Bericht: IBM streicht 5.000 Jobs, verlagert nach Indien

Wirtschaft & Firmen Laut einem Bericht des 'Wall Street Journals' will der IT-Konzern IBM zahlreiche Arbeitsplätze abbauen. Davon soll vor allem die Service-Sparte betroffen sein - ein Teil der Jobs wird nach Indien verlagert. IBM beschäftigt derzeit weltweit rund 400.000 Menschen, die Service-Abteilung ist mit 180.000 Mitarbeitern der größte Unternehmensbereich.

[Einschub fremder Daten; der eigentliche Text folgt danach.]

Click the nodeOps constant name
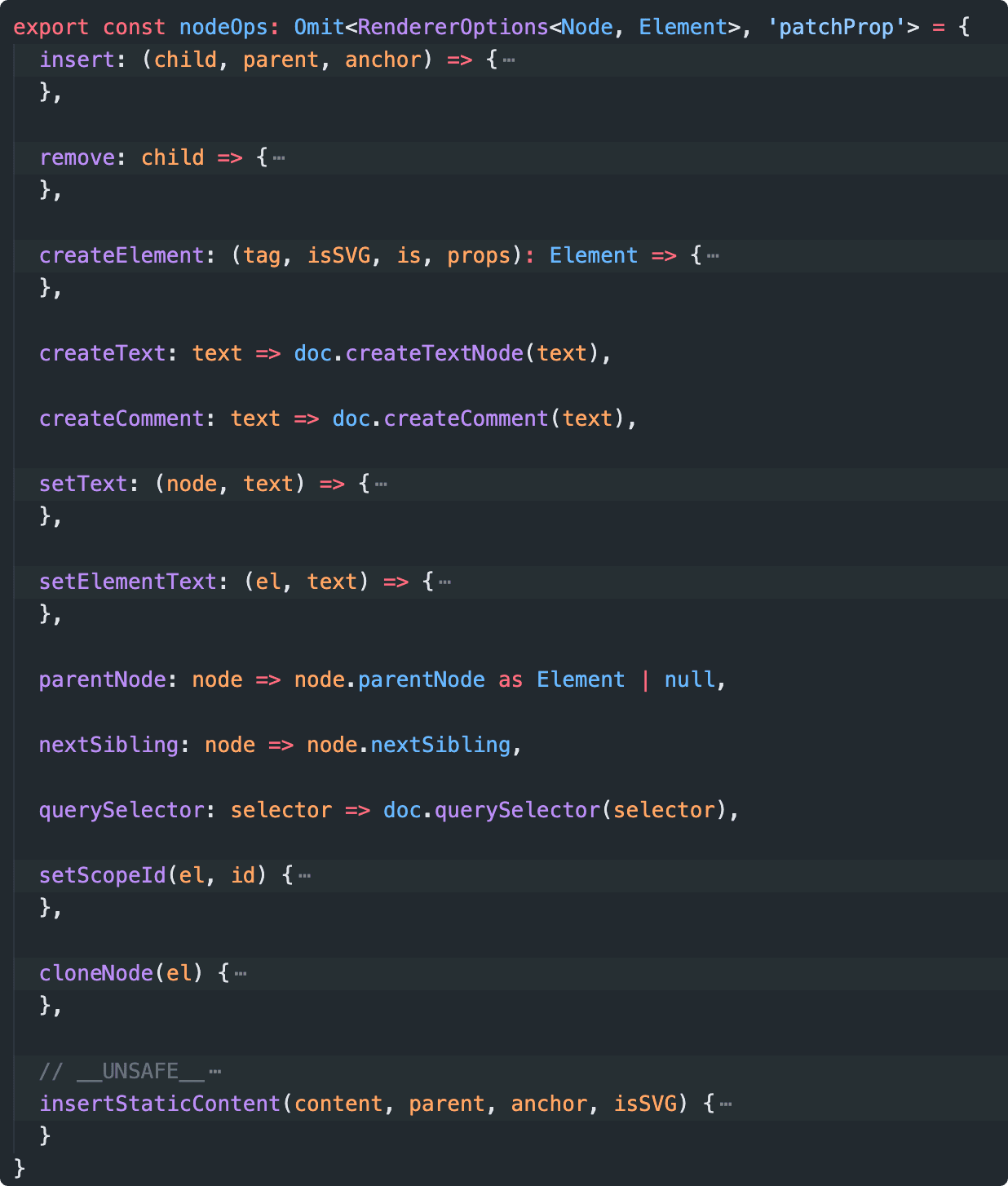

Bereits zum Anfang des Jahres mussten 4.600 Mitarbeiter gehen. Sie kamen aus den Abteilungen Software, Vertrieb und Halbleiter.

Insgesamt sollen 5.000 Mitarbeiter aus der Service-Abteilung gehen. Damit hätte IBM im Rahmen der Wirtschaftskrise bereits knapp 10.000 Angestellte entlassen. Obwohl IBM im letzten Jahr einen starken Gewinnsprung erzielen konnte und auch für das aktuelle Geschäftsjahr ein Rekordergebnis prognostiziert hat, will man mit den geplanten Einschnitten Geld sparen.

IBM wird derzeit genau beobachtet. So berichtete das 'Wall Street Journal' darüber, dass der Konkurrent Sun Microsystems übernommen werden soll. Bis zu acht Milliarden US-Dollar will der Konzern dafür ausgeben. Noch in dieser Woche könnte es zur Übernahme kommen.